How the New SAT essays are read

Nearly 1.4 million students have taken the New SAT tests in March, May and June 2005. Each essay was read, scored, and reported by two different professional readers, all high school or college teachers, under stringent requirements. Ninety-five percent of the essays were read, scored, and reported within the 16-day scoring window as expected.

College Board Vice President Jim Montoya stressed that readers are trained to score essays "holistically"; that is, they evaluate essays not by adding up (or taking off) points for organization, development, sentence structure, vocabulary, etc., but by judging the overall impression created by all of the elements of writing working together in an essay. "In that way, readers are able to evaluate very different types of essays with equal fairness," Montoya said. "Any essay that effectively blends insightful development, a smooth progression of ideas, and the skillful use of language will score very well, regardless of the approach the writer takes."

"The new SAT goes further than the old one in focusing on the twenty-first-century skills required for success in a more global economy," said Gaston Caperton, president of the College Board. "The more advanced math, the greater focus on reading, and the new emphasis on writing will help promote the mastery of skills that our young people will need as we face increasing competition from other nations, including rapidly emerging ones. Developed reasoning skills and advanced literacy skills in both reading and writing are essential in a world that is becoming increasingly interconnected and digital."

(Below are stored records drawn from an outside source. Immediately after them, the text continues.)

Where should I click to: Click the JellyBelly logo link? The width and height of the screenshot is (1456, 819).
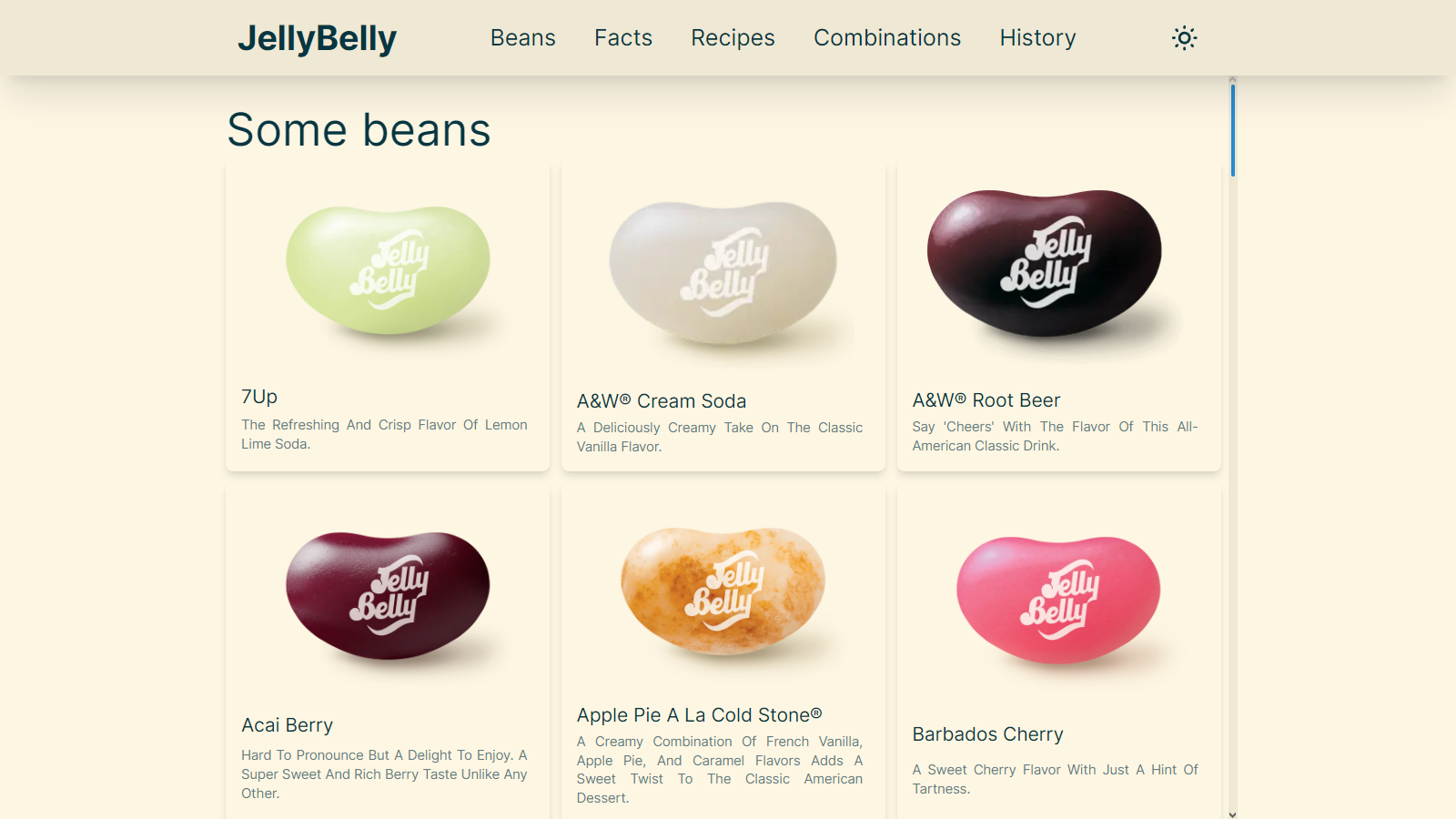point(317,38)
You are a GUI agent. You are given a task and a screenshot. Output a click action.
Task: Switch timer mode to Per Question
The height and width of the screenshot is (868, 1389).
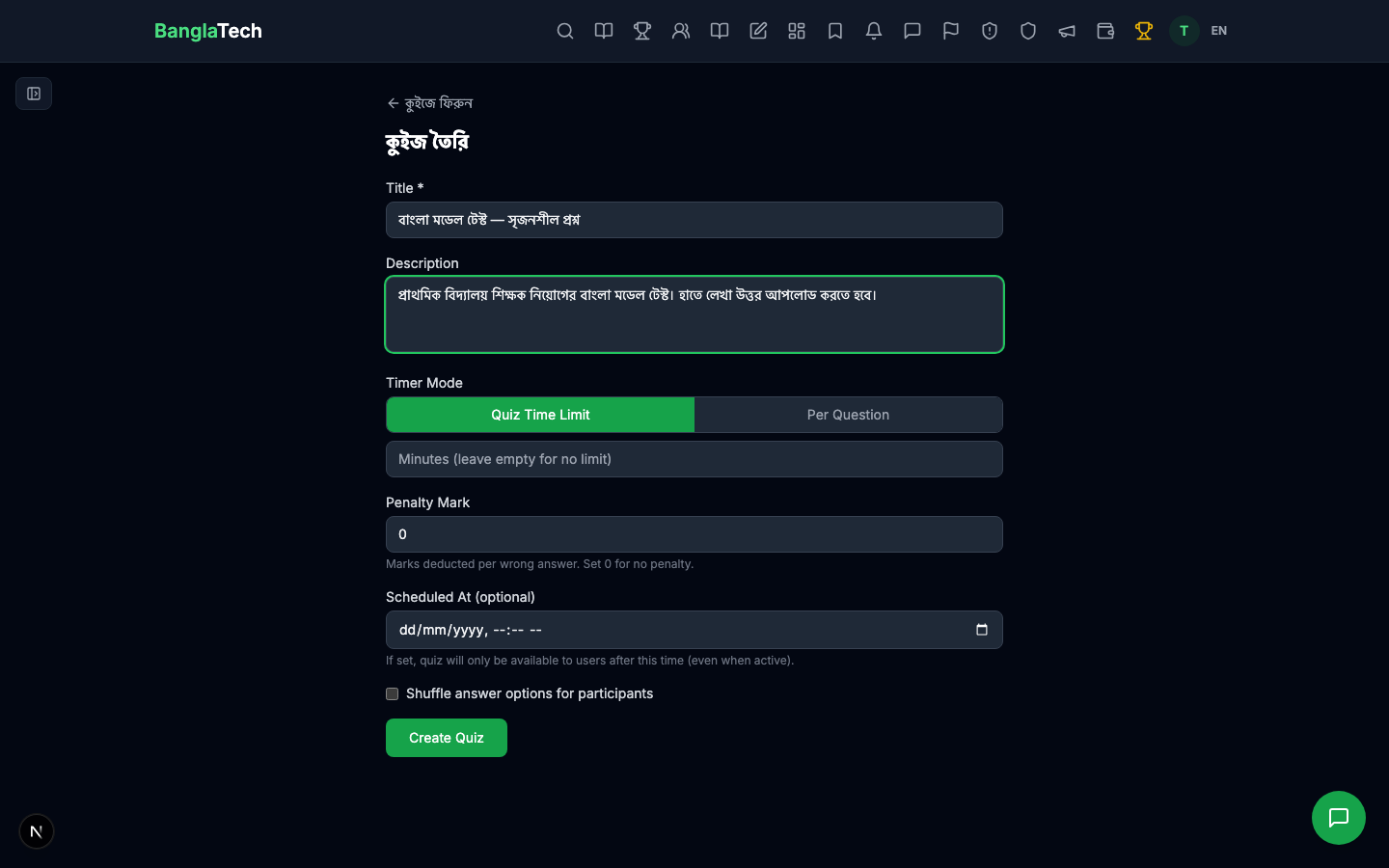(x=848, y=415)
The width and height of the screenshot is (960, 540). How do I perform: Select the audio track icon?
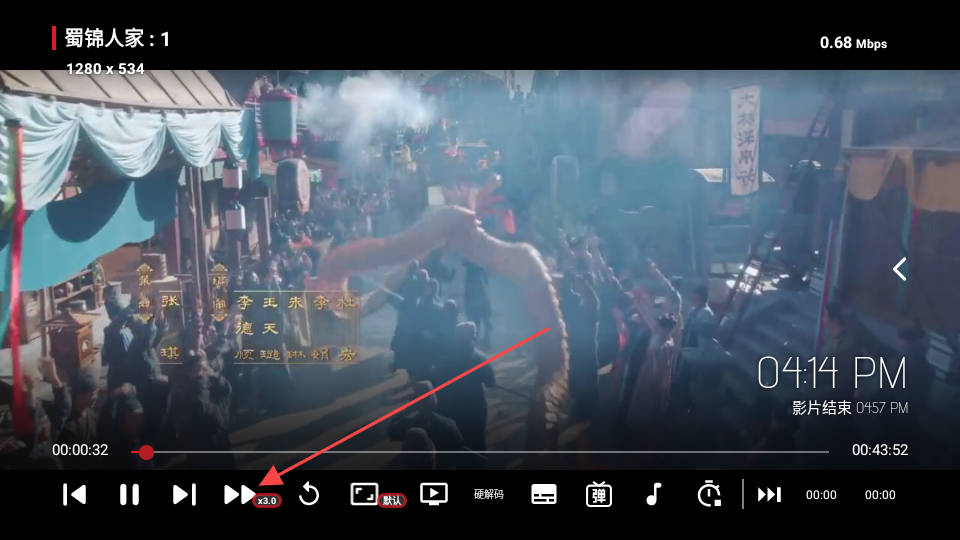coord(654,494)
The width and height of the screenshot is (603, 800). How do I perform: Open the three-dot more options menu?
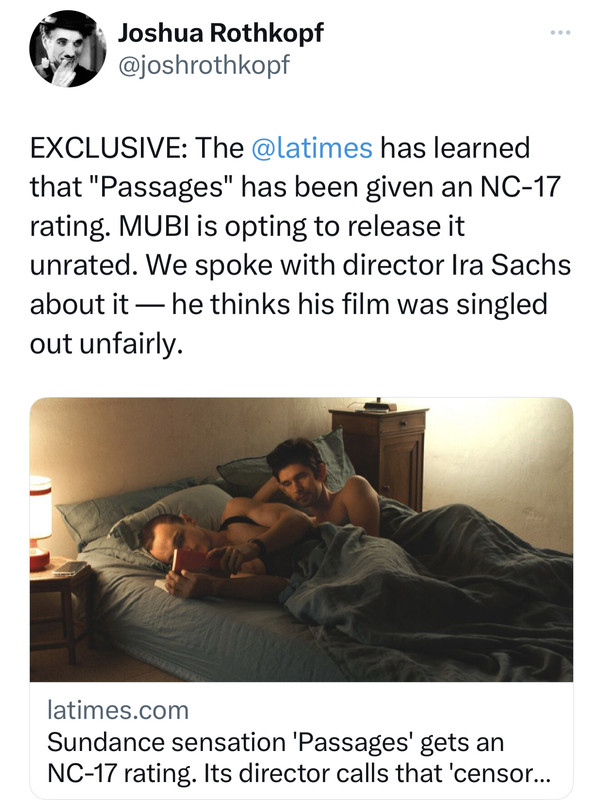coord(560,33)
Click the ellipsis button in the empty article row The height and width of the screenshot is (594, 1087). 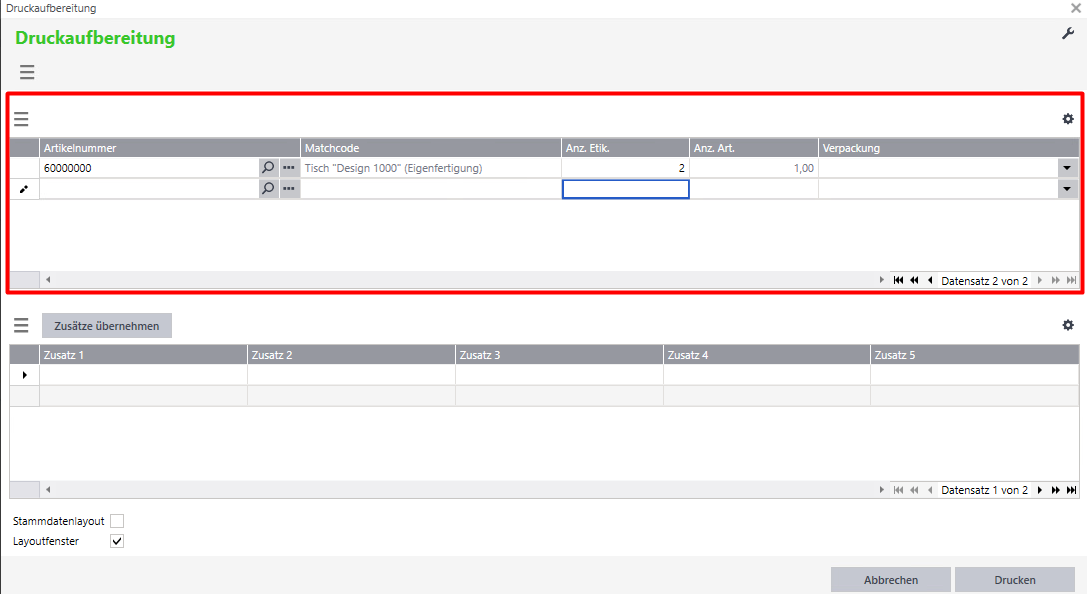[289, 188]
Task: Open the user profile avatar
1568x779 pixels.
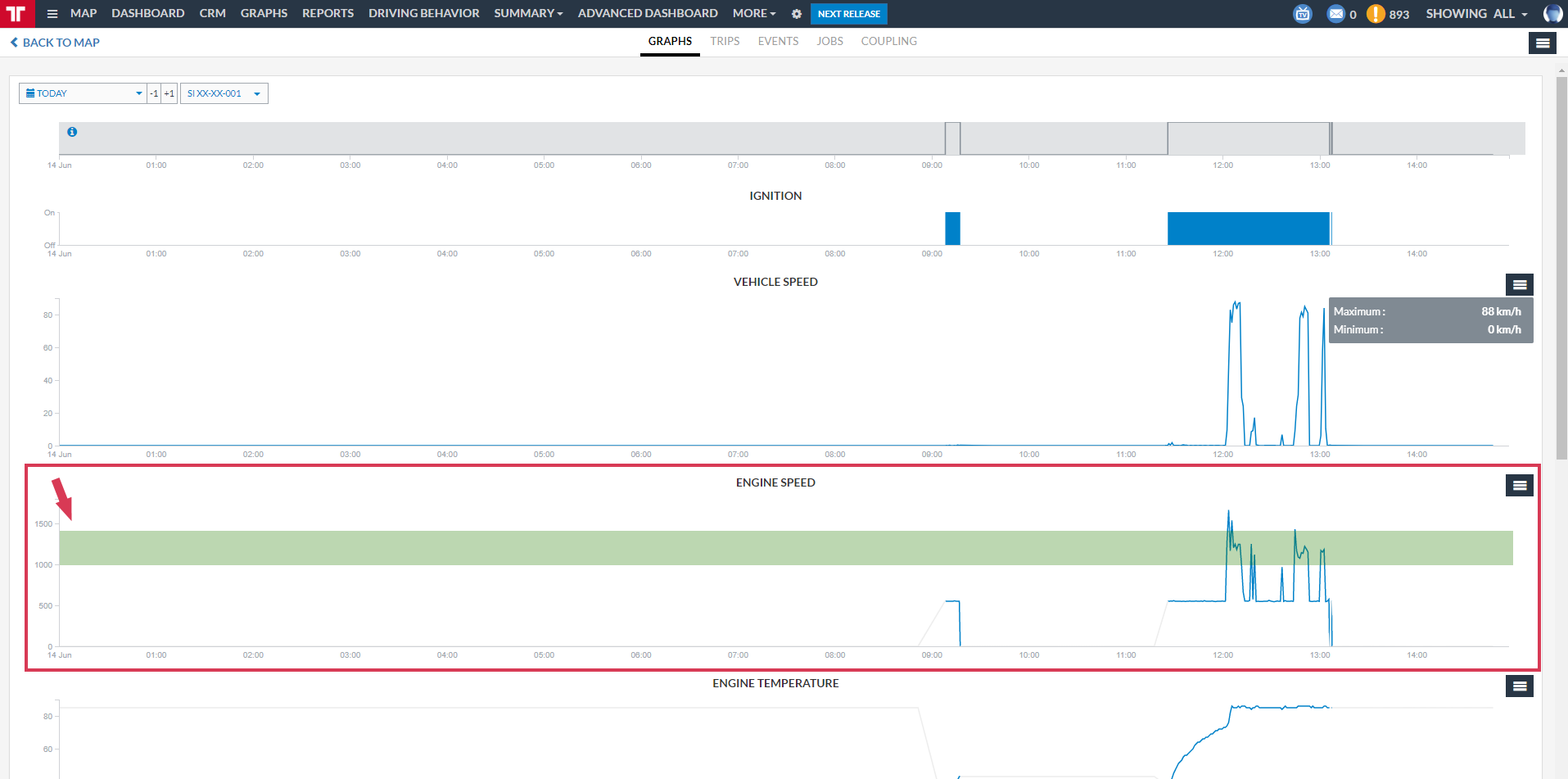Action: pyautogui.click(x=1553, y=14)
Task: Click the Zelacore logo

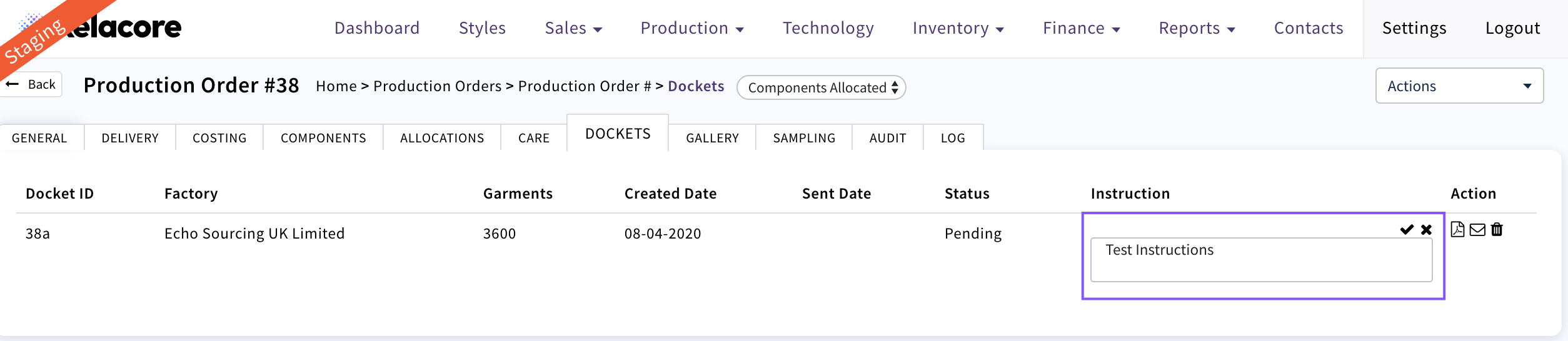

Math and critical reading score means (537 and 519) for the spring 2005 administrations are consistent with SAT math and verbal means during the spring administrations from the past five years (533 and 519). The writing mean is slightly below the reading mean for this group of students (516 vs. 519). No historical data are available for the new writing test and no comparison can be made with past results. Thorough analyses of performance on the new SAT cannot be accomplished until August 2006, when the average scores for the first cohort of students who has taken the new SAT will be reported.